* **Saved entries**
--- START ---
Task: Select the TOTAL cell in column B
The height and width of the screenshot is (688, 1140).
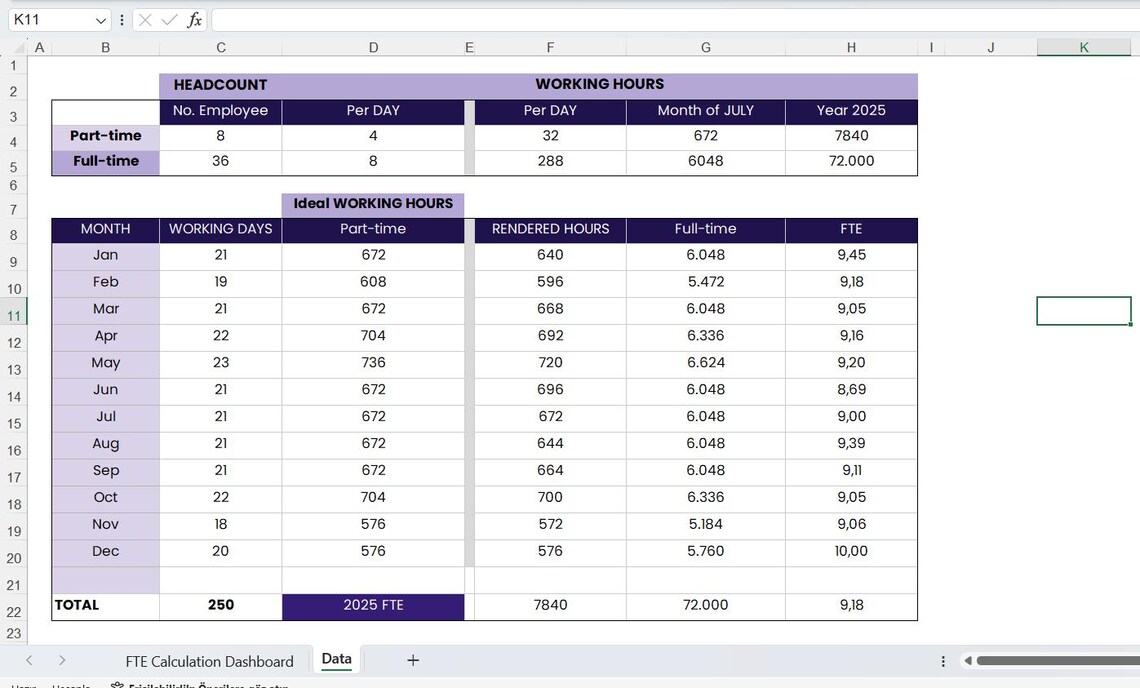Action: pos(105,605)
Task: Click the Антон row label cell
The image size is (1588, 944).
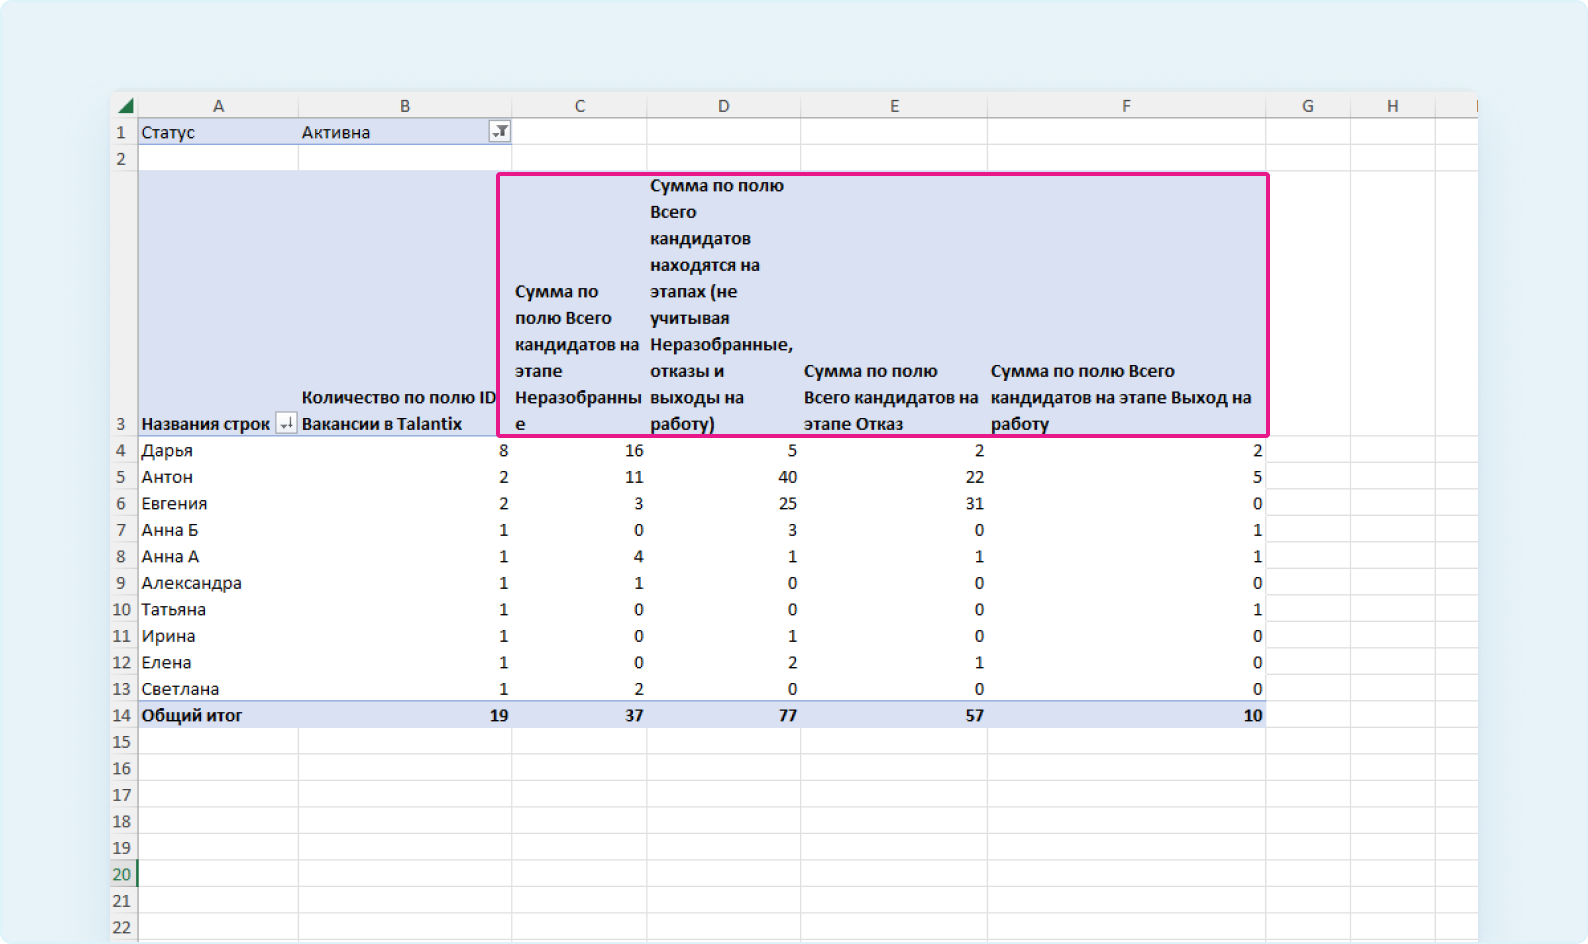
--- END ---
* **Problem description**
Find the string "cell" in the data. Report each line it appears in.

* **Answer space**
Task: Select the TOTAL cell in column B
Task: Click the Антон row label cell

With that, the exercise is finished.